> _Seu objetivo_
Digite novamente as linhas sem nenhuma alteração, começando pela que contém "Viewport: 1456px width, 819px" e parando depois da que contém "click(x=634, y=733)". Deixe as imagens fora da resposta.

======== Linhas do exercício

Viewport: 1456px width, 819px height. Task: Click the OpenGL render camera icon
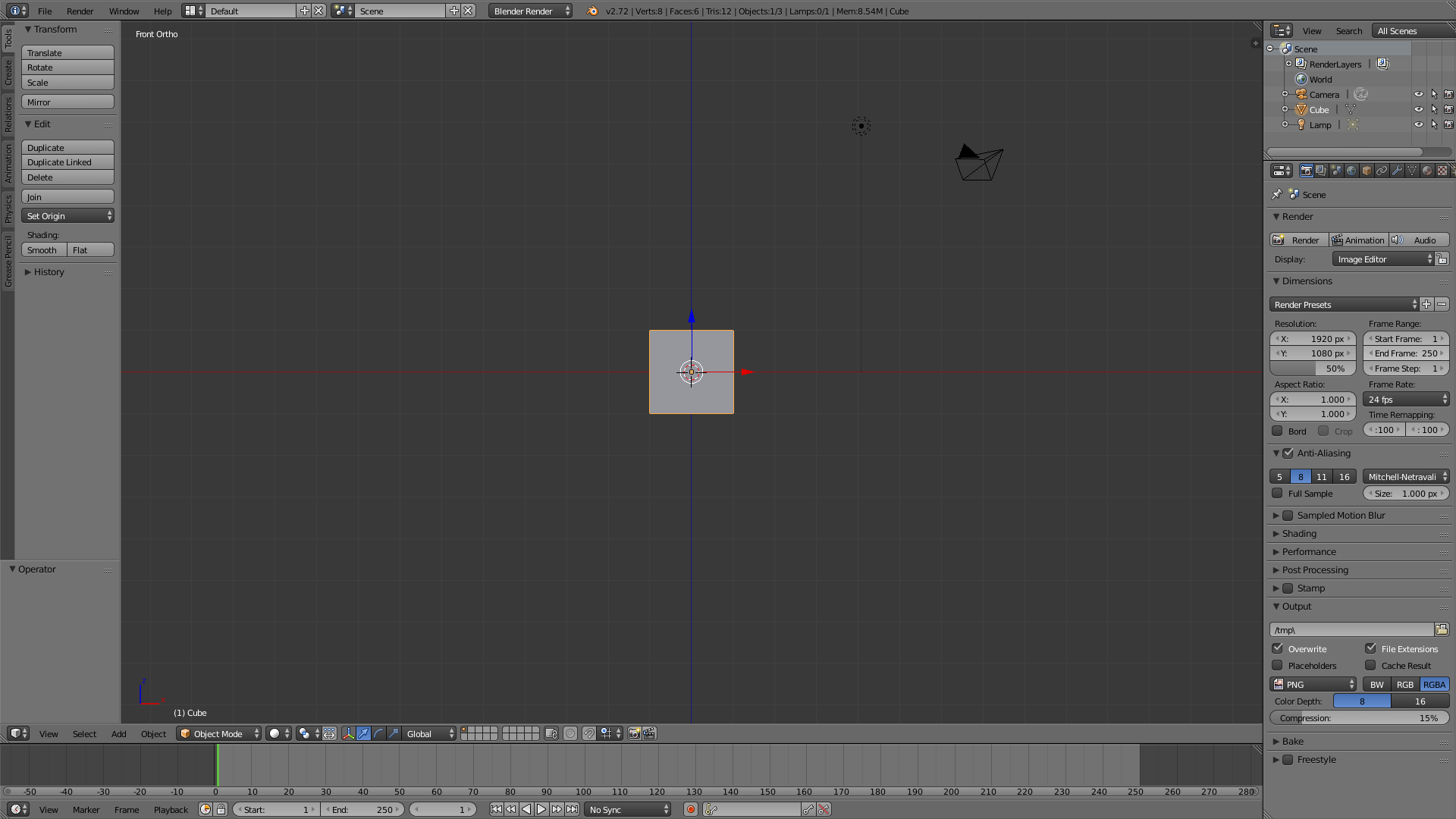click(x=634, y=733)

================
======== Linhas do exercício

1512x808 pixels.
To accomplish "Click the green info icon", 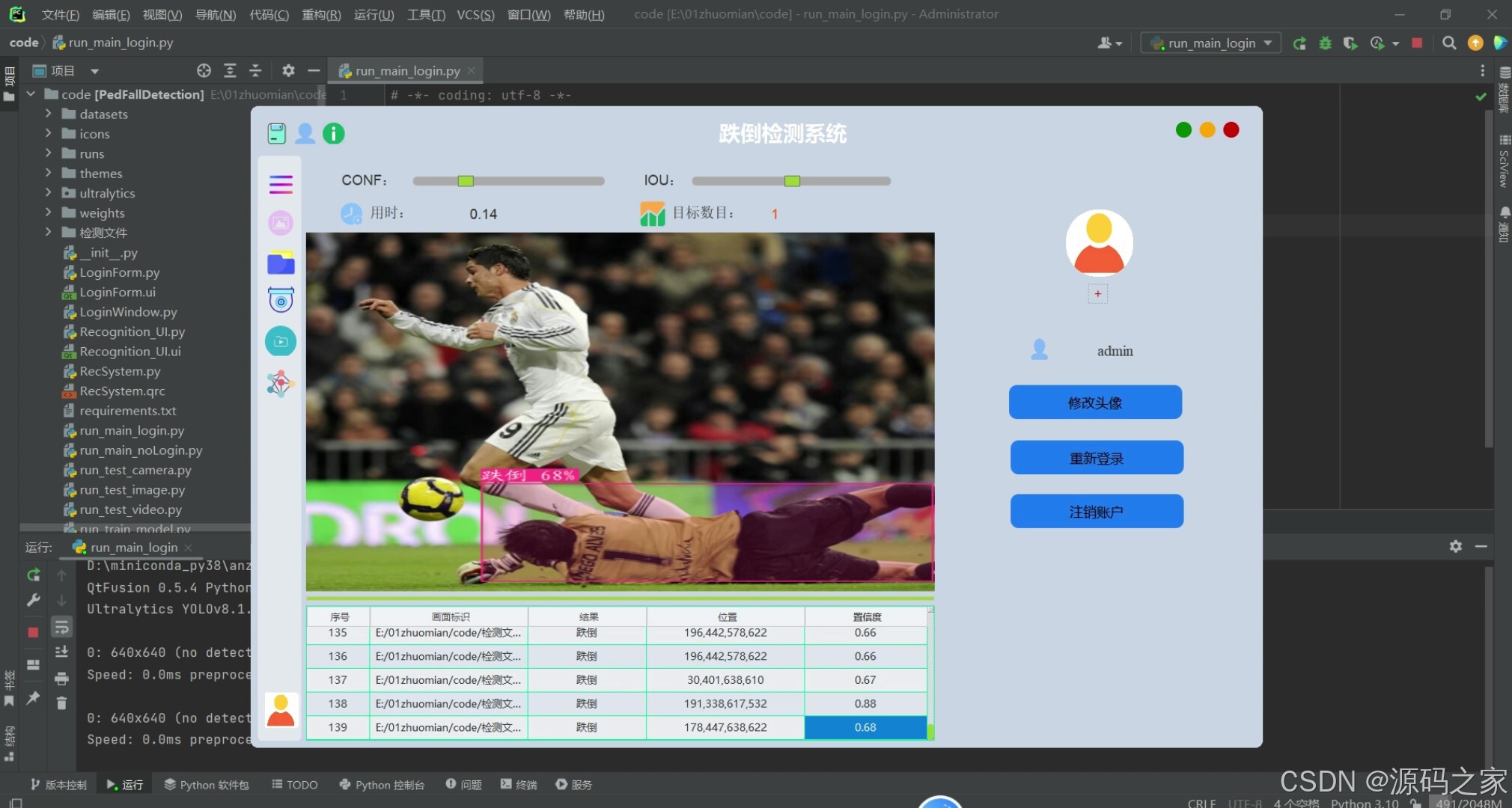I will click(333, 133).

================
======== Linhas do exercício

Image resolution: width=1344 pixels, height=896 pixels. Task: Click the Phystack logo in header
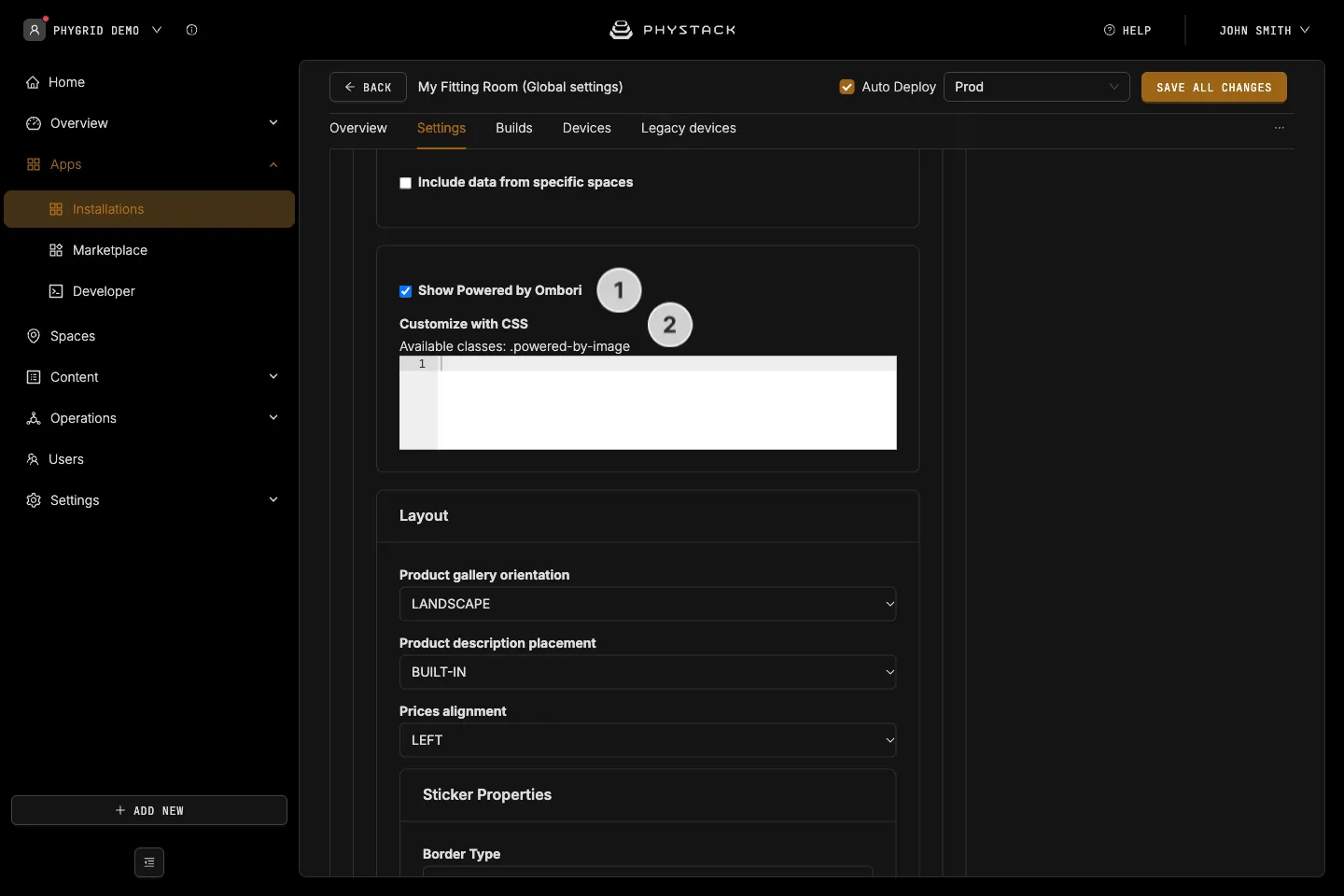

================

> _Resultado da tarefa_
Viewport: 1456px width, 819px height. Task: Click the OpenGL render camera icon
click(x=634, y=733)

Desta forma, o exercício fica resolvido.